Early sequencing data quality/experience: On page 8, the authors describe a goal of >1,000 WGS per week and a start date of March 2016. It would be useful to know where the sequencing throughput stands after 9-10 months start-up, and some high-level description of quality of sequence, success rates of obtaining high-quality results, etc. On page 14, Box f states that 10,000 WGS were completed in April, 2016--is this really supposed to be April, 2017? -We have now included figures on number of sequences performed (fig f), coverage (fig g), as well as additional metrics included in the text: “The first patients from the NHS Genomic Medicine Centres were recruited in February 2015, with an average weekly recruitment of ~650 participants and cumulative recruitment of 46,698 participants by October 2017 (fig e). Sequencing at the 100,000 Genomes Project Sequencing centre in Hinxton commenced in March 2016; by October 2017, a cumulative total of 36,083 WGS had been generated. Constitutional samples are been sequenced to produce a minimum of 85 GB of data per sample (>300 million high quality, non-duplicated sequencing reads per samples ensuring at least 15 sequencing read coverage for over 90% of the 3.2 billion bases in each patient genome, figs f and g).”

Returning patient results: On page 14, it is stated that the first results returned were in March, 2015 and that 1,000 will be returned by end of 2016. Can some high-level summary data be presented here that will not interfere with separate, more detailed publication of these results? -We have now included figures on rare disease recruitment by disease category (e), as well as detailing number of results returned and diagnostic rate in the text. “By October 2017, results had been returned to 4426 NHS participants with a preliminary diagnostic rate of 22%.”

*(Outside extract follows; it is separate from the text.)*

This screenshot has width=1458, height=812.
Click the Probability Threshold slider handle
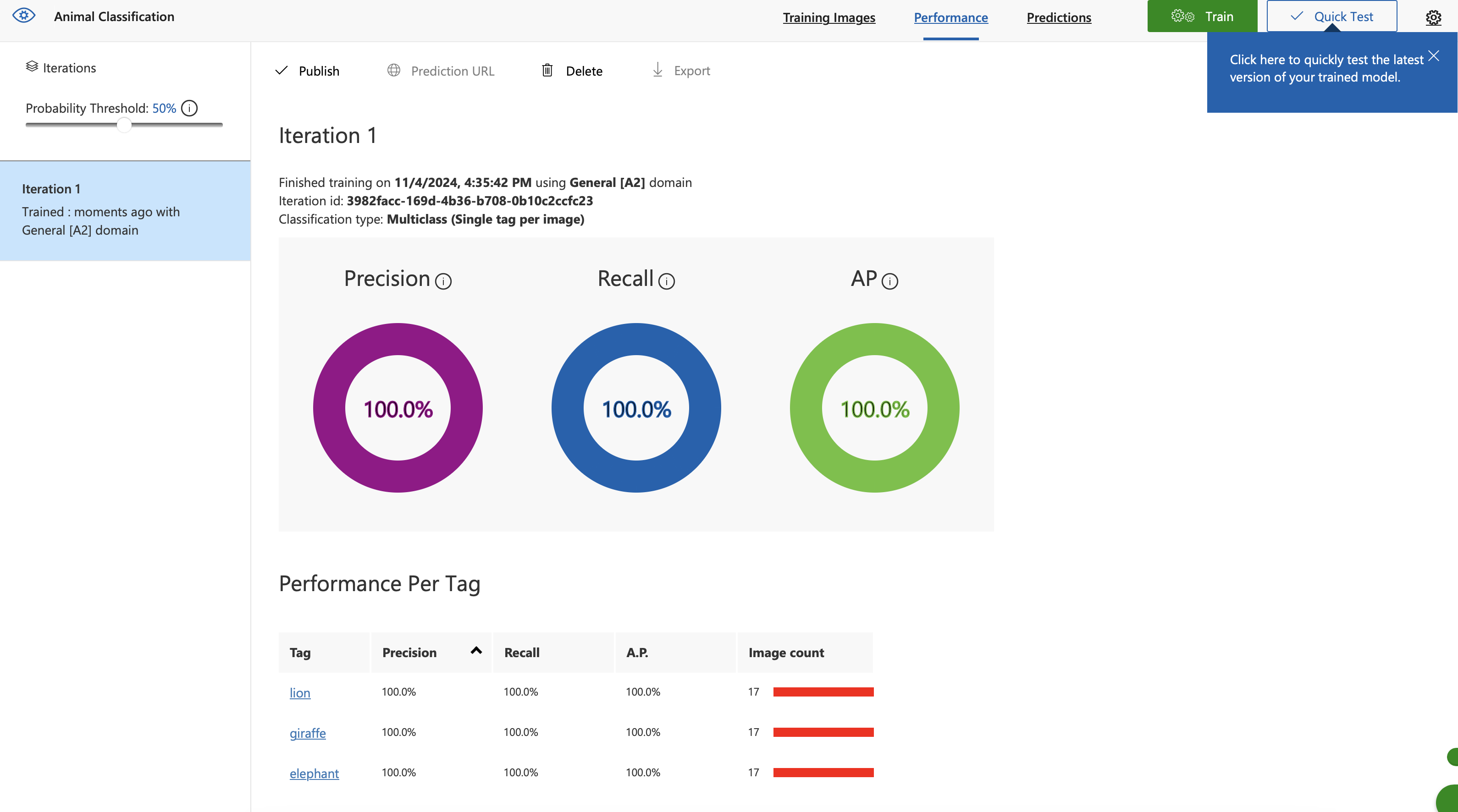pyautogui.click(x=124, y=125)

I am sympathetic to the authors desires to publish detailed data on these several areas in separate manuscripts, but really think that inclusion of at least high-level summaries will enhance the interest and value of this manuscript. -Thank you for your detailed review: the suggested amendments have, I believe, enhanced the paper substantially. We have completely rewritten, restructured and shortened the paper in response to your most helpful comments. We hope that the shorter and more data-rich manuscript reflects improvement in the direction you were proposing.